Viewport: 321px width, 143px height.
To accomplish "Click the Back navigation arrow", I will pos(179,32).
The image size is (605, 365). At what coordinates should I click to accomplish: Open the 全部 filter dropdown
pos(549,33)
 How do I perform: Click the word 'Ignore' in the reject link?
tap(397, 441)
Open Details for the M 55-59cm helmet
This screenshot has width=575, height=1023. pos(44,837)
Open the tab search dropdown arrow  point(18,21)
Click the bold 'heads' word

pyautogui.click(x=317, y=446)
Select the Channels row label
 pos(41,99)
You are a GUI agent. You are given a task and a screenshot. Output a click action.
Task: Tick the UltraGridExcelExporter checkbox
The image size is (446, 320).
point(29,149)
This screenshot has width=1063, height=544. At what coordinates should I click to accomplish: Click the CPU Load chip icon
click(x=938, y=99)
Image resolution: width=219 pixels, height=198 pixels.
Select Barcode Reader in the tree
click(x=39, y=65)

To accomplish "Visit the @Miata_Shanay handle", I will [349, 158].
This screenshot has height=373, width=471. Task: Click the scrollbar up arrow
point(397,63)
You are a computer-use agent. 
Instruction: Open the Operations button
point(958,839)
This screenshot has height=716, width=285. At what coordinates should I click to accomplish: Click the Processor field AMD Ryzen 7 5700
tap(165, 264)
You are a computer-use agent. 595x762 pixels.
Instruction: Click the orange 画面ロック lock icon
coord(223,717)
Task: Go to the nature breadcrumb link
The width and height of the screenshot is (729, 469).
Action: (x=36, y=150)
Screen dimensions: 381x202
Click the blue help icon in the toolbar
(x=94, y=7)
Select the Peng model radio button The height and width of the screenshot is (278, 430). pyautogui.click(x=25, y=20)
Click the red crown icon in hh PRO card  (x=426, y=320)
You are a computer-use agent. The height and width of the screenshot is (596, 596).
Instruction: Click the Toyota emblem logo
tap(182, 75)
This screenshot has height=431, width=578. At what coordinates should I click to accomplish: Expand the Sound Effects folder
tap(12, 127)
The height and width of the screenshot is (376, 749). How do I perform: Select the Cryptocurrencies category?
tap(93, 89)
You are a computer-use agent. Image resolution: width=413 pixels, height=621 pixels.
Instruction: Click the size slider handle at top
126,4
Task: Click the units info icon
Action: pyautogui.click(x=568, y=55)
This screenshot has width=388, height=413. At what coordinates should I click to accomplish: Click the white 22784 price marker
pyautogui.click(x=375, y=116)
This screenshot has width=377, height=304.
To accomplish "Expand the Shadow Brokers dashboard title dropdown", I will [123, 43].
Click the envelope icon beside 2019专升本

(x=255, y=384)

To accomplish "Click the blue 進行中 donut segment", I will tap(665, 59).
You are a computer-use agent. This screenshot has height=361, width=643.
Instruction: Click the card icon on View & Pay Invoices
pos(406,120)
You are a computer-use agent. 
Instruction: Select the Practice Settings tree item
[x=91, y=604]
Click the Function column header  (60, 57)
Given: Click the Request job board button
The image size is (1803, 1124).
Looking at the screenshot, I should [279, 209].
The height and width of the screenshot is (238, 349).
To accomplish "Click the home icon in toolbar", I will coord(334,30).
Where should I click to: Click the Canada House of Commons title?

*What you will do*. Scan the material above for the string "resolution", and copy every line where it is found.

*Solution to the problem*.
Image resolution: width=219 pixels, height=198 pixels.
You are a computer-use agent. Image resolution: width=413 pixels, height=621 pixels.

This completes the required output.